RF Monolithics Announces Record Date and Date for Special Stockholders Meeting in Connection with Merger
DALLAS—May 23, 2012--RF Monolithics, Inc. (NASDAQ: RFMI)
(“RFM” or “the Company”), today announced that it will hold a special meeting of its stockholders on June 29, 2012, at 10:00 a.m., local time, at RFM’s principal executive offices. The purpose of the special meeting will be to, among other things, consider and vote upon a proposal to adopt and approve the previously announced Agreement and Plan of Merger (the “Merger Agreement”), dated as of April 12, 2012, as it may be amended from time to time, among RFM, Murata Electronics North America, Inc. (“Parent”) and Ryder Acquisition Company, Limited, a wholly owned subsidiary of Parent, pursuant to which RFM will be acquired by Parent and become a direct wholly owned subsidiary of Parent (the “Merger”).
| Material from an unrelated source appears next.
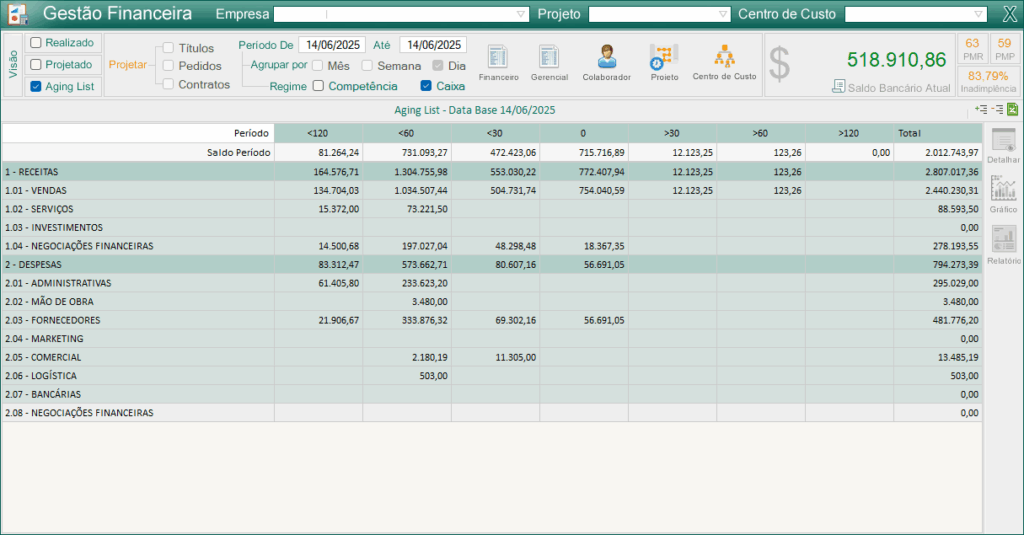Export the table to Excel
The width and height of the screenshot is (1024, 535).
(x=1012, y=110)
May 24, 2012 has been fixed as the record date for determination of the RFM stockholders entitled to notice of, and to vote at, the special meeting of stockholders.
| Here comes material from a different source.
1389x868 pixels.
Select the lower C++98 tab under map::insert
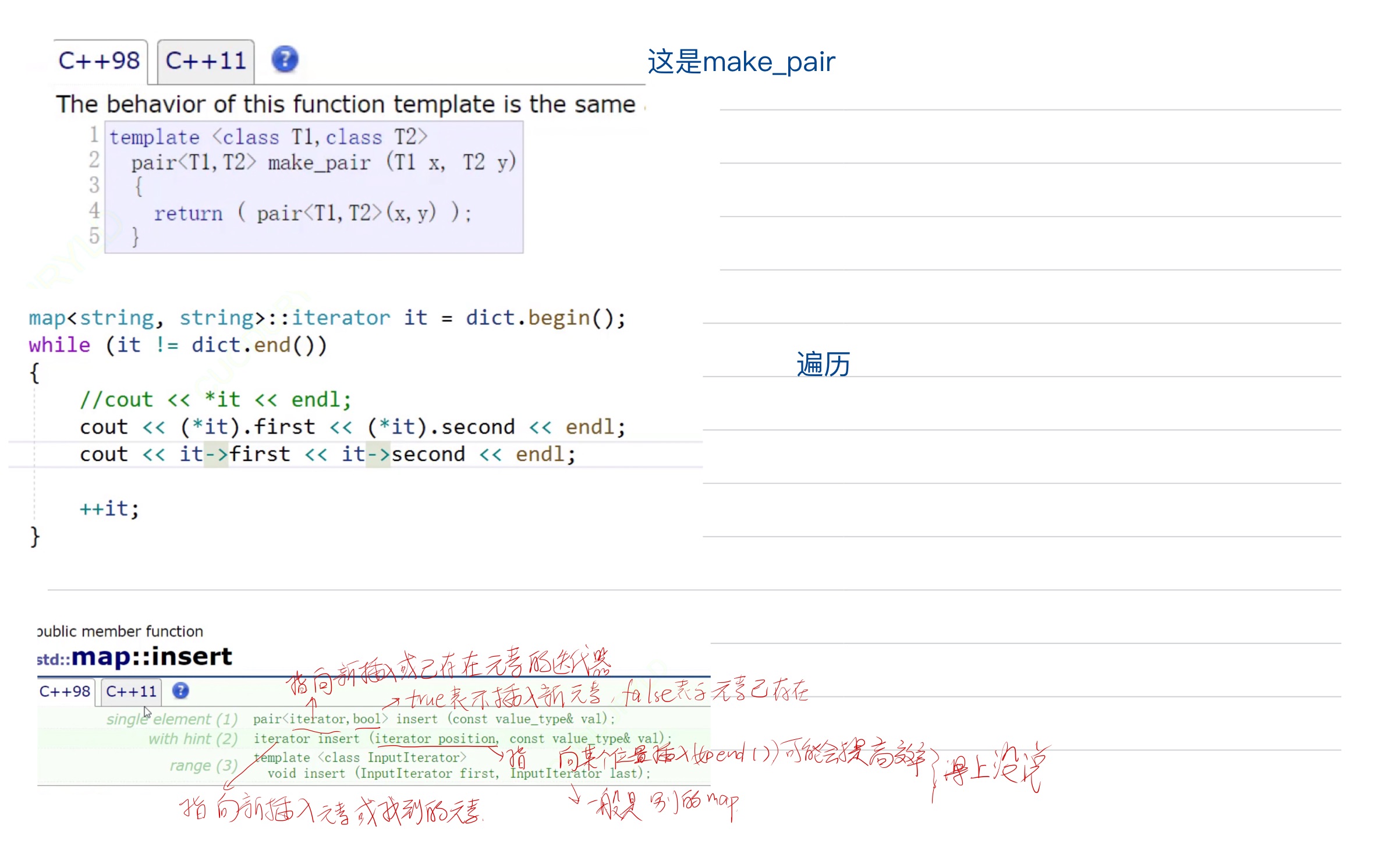[65, 691]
RF Monolithics, Inc., headquartered in Dallas, Texas, is a provider of solutions-driven, technology-enabled wireless connectivity for a broad range of wireless applications—from individual standard and custom components to modules for comprehensive industrial wireless sensor networks and machine-to-machine (M2M) technology. For more information on RF Monolithics, Inc., please visit the Company’s website at www.RFM.com.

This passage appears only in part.